═════ Documento ═════

Escrever é, de fato, libertador. Há pessoas que conseguem tal libertação cantando. Outras, desenhando. Outras, ainda, em atividades físicas. Mas, para mim, é inegável que a escrita liberta. Estou atravessando um dos tantos desafios em minha trajetória acadêmica. Não é o primeiro e está longe de ser o último. O fato é que esse desafio que chegou de surpresa, me colocou a escrever sobre esses “detalhes tão pequenos” de nossa (tão difícil) vida acadêmica.

O primeiro desses textos foi “Algumas verdades nada convenientes sobre a vida acadêmica”. Não tinha a ideia inicial de seguir escrevendo sobre o tema. Era para ser apenas um exercício (auto) reflexivo e até terapêutico. O fato é que outras reflexões surgiram e a vontade de escrever não passou. Somado a isso, alguns comentários e interações com esse texto me fomentaram ideias, pensamentos e novos debates que julgo importante de compartilhar aqui.

Não sei como essas humildes reflexões reverberam em você que as estão lendo. Nem tenho como saber. Ficarei, entretanto, bastante feliz se você deixar seus comentários com suas impressões. Essa troca é bastante importante e fundamental. Há os que reagem com um “amei”, há outros que reagem com “gostei”. Há, ainda, os que reagem com “interessante”, que, aqui no LinkedIn, me parece ser uma forma de questionamento ao conteúdo apresentado. Pelo menos é essa a impressão que eu tenho. Se estiver equivocado, por favor, me corrijam. Sobre isso: fique à vontade para interagir aqui. Sempre, claro, mantendo o necessário respeito.

═════ Registros fornecidos ═════

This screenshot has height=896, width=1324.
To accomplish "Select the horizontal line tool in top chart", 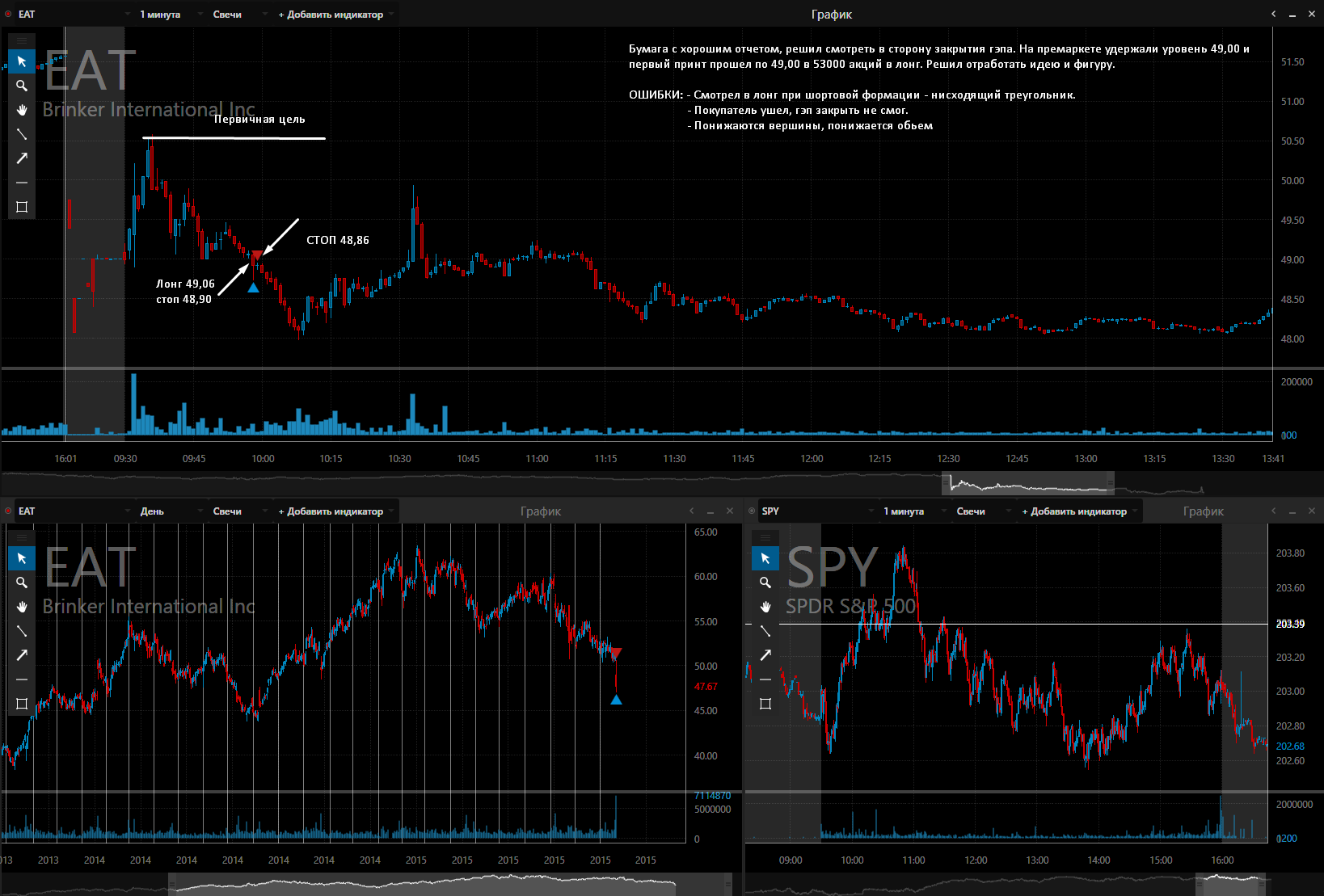I will click(x=22, y=183).
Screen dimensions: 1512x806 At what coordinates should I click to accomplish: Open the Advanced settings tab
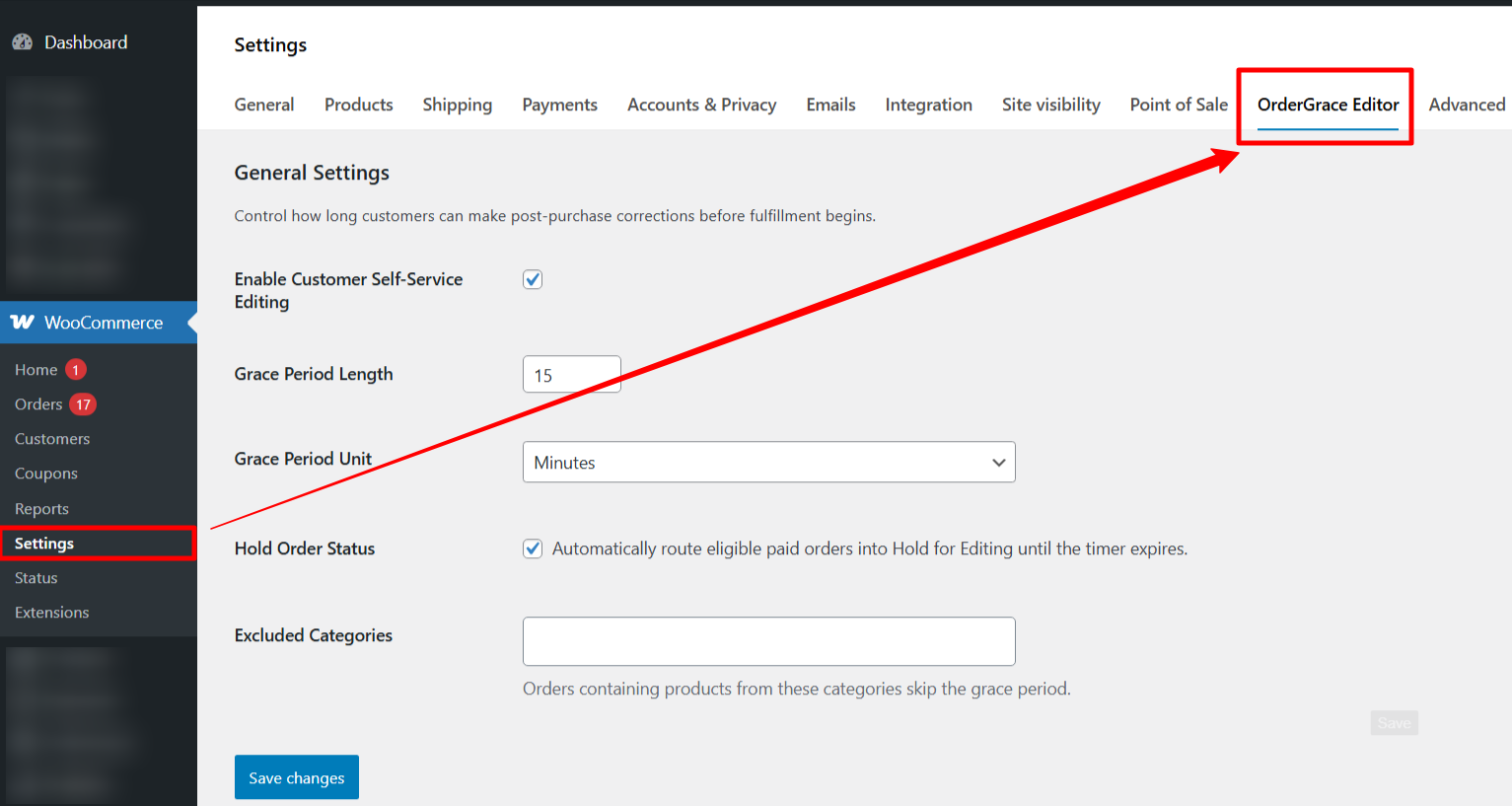coord(1467,105)
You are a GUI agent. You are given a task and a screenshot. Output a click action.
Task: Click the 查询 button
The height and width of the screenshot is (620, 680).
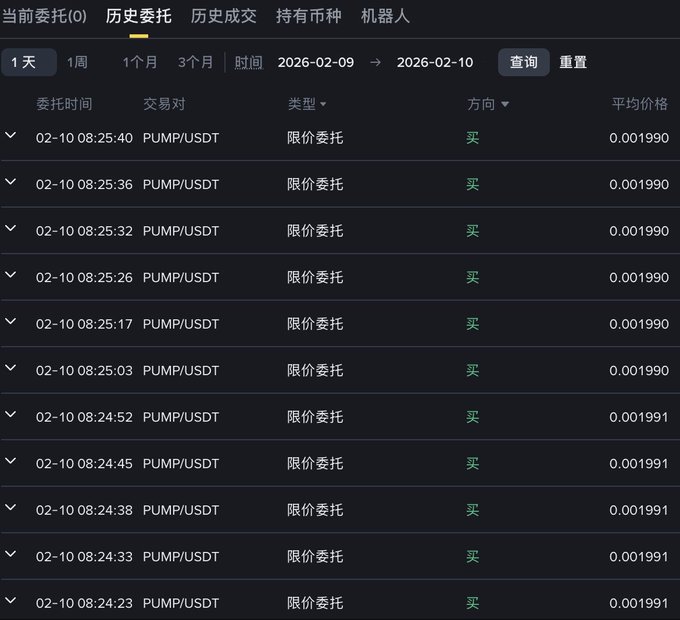(523, 62)
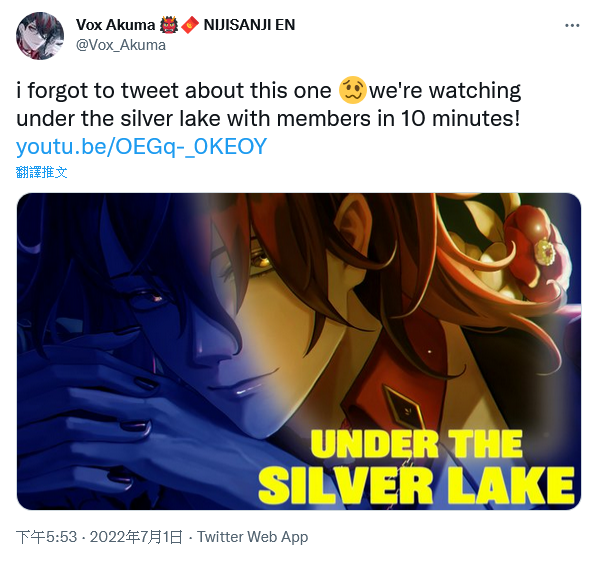Open the three-dot more options menu
This screenshot has width=598, height=563.
point(572,26)
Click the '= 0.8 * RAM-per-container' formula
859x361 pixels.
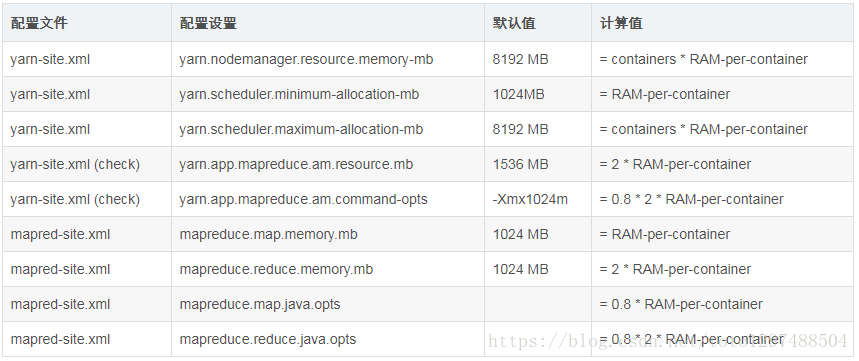(x=681, y=305)
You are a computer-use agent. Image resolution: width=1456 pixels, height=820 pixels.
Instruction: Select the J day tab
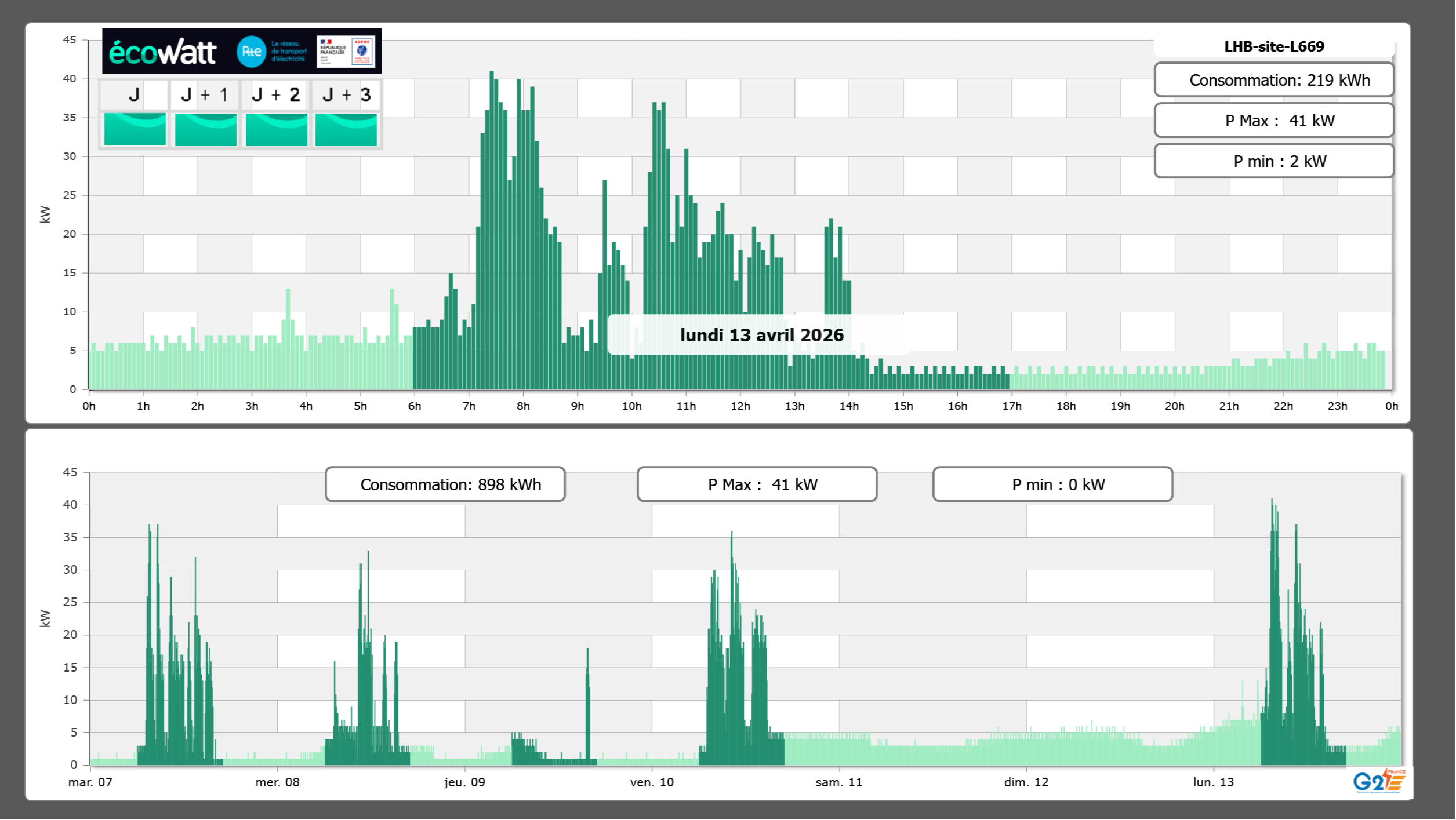(135, 94)
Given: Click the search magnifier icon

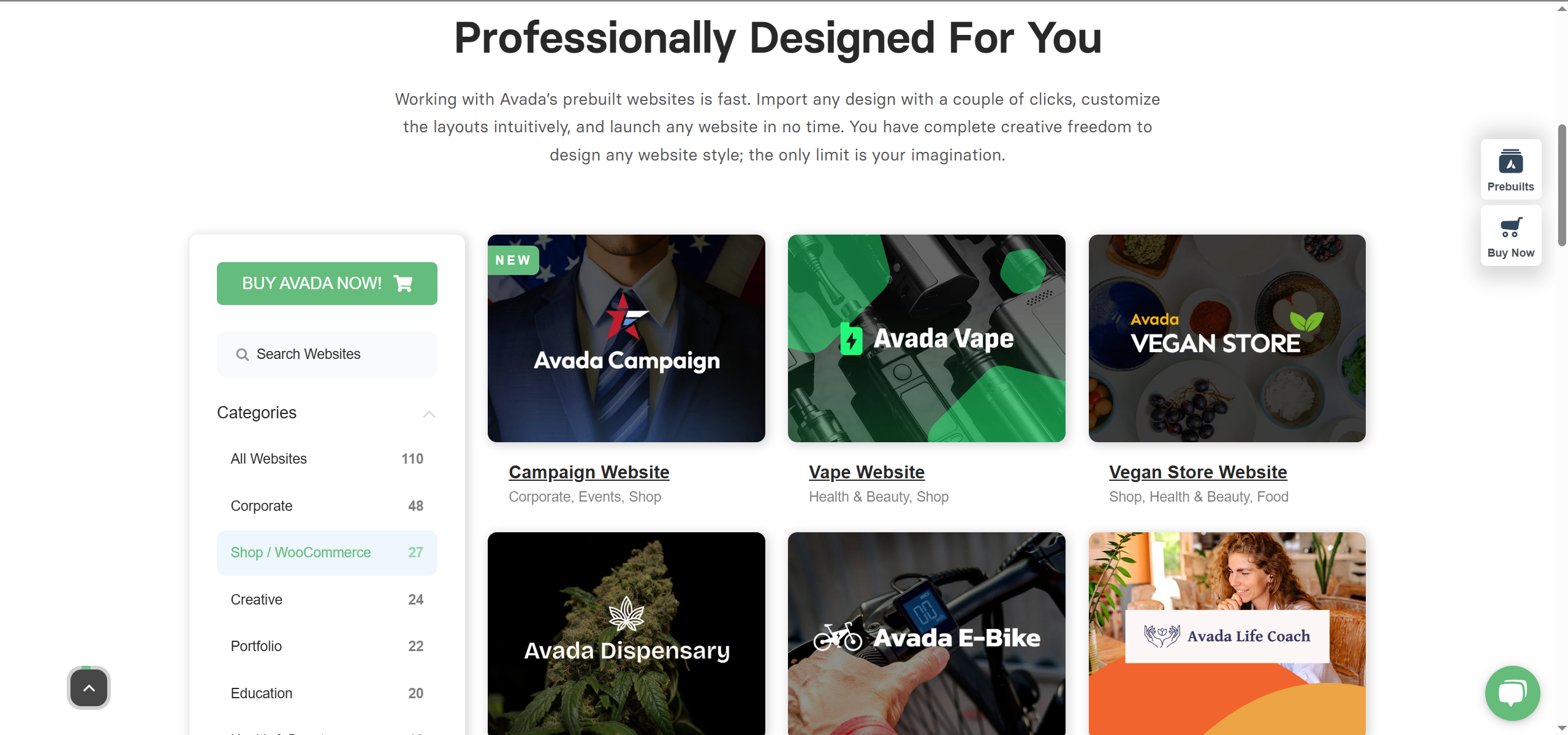Looking at the screenshot, I should (242, 355).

═════

> _Conjunto de tarefas_:
A - Reproduza, do documento sobre escrita e vida acadêmica, o trecho que vai de "O primeiro desses" até "de compartilhar aqui.", inclusive.
B - Segundo o documento sobre escrita e vida acadêmica, qual foi o título do primeiro texto da série?
C - Dê continuidade ao documento sobre escrita e vida acadêmica, começando logo após a última frase apresentada.

> _Respostas às tarefas_:
A -
O primeiro desses textos foi “Algumas verdades nada convenientes sobre a vida acadêmica”. Não tinha a ideia inicial de seguir escrevendo sobre o tema. Era para ser apenas um exercício (auto) reflexivo e até terapêutico. O fato é que outras reflexões surgiram e a vontade de escrever não passou. Somado a isso, alguns comentários e interações com esse texto me fomentaram ideias, pensamentos e novos debates que julgo importante de compartilhar aqui.

B - “Algumas verdades nada convenientes sobre a vida acadêmica”.

C -
As reflexões que proponho nesse artigo dizem respeito ao recalque na vida acadêmica. Recalque? Aquele falado num primeiro momento pelo velho Freud? Sim. Aquele cantado pela Valesca Popozuda, na música “Beijinho no ombro”? Também!

 E as pessoas leitoras de fora do mundo acadêmico poderiam se perguntar: mas existe recalque no meio acadêmico? Pesquisadores não são todos pertencentes a uma grande família que busca a produção de conhecimentos? A resposta para essas perguntas pode ser encontrada em bom brasileiro: “sabe de nada, inocente...”.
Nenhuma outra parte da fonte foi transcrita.